It’s a wonder anyone survived medieval battles….!


The title above says it all. Go to this article and see what I mean. With such weapons being wielded on all sides, how on earth did anything—man or horse—emerge still standing? I don’t think we should be in any doubt at all that by going to battle, all men knew they were putting their lives at a very real risk indeed.

Unless, like Henry VII, they always skulked around at the back, well protected (Bosworth), or indeed arrived too late to take part anyway (Stoke Field or Blackheath). There was nothing brave about him.


  1. In fairness, Henry was said to have acquited himself well at Bosworth, to the surprise of those who knew him. Apparently, he was not considered to be usually adept at personal combat.

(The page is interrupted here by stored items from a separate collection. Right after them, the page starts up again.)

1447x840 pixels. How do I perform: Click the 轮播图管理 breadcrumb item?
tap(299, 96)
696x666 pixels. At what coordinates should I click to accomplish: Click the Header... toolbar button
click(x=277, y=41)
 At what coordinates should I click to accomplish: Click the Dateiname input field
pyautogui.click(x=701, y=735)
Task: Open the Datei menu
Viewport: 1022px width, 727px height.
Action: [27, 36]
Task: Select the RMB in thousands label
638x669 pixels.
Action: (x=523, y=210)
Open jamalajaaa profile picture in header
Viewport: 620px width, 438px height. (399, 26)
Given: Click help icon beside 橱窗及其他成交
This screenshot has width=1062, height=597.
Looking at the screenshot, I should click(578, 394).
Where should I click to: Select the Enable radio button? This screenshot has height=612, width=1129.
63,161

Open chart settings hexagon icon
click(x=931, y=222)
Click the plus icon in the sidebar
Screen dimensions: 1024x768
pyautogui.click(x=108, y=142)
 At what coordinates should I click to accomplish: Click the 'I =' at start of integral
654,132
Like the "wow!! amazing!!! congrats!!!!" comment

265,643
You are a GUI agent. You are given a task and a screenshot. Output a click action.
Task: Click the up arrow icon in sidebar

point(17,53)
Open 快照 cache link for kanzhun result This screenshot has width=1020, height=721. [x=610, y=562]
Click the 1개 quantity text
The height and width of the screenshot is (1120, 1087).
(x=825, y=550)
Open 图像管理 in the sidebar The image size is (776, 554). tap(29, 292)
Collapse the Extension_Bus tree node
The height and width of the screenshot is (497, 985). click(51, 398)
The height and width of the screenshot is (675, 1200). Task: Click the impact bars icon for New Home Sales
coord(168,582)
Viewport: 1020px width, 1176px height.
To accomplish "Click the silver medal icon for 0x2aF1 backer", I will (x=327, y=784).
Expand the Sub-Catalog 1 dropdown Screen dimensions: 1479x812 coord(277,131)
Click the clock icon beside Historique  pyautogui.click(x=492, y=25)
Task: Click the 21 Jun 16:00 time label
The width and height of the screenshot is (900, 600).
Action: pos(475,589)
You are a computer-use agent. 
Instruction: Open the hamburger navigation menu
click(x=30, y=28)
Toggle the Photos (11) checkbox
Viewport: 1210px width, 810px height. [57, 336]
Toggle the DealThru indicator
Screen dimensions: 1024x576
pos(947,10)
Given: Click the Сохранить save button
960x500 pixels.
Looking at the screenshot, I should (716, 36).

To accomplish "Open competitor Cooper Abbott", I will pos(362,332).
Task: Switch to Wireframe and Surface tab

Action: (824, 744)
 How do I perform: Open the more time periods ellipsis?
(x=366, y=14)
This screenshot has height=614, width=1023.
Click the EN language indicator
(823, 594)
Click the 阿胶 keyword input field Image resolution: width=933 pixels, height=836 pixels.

    1. Stoky e and Blackheath were fought by appointment? They were scheduled for 9:30 and Henr showed up at 10:15? Very astute, not to mention lucky, in an ear without wrist watches.

      Liked by 1 person

      1. No need for a wrist watch. He was in Nottingham, and Stoke Field wasn’t far away along the Trent. He simply left when his scouts told him battle had been joined. He didn’t hurry, either, just to be doubly sure. The man was a coward.


    2. One chronicler said this; the others , although Tudor-centric, were ominously silent. It is pretty feeble praise, considering.


    1. Look at it this way: at least Henry VII didn’t give anyone any heart attacks by taking risks.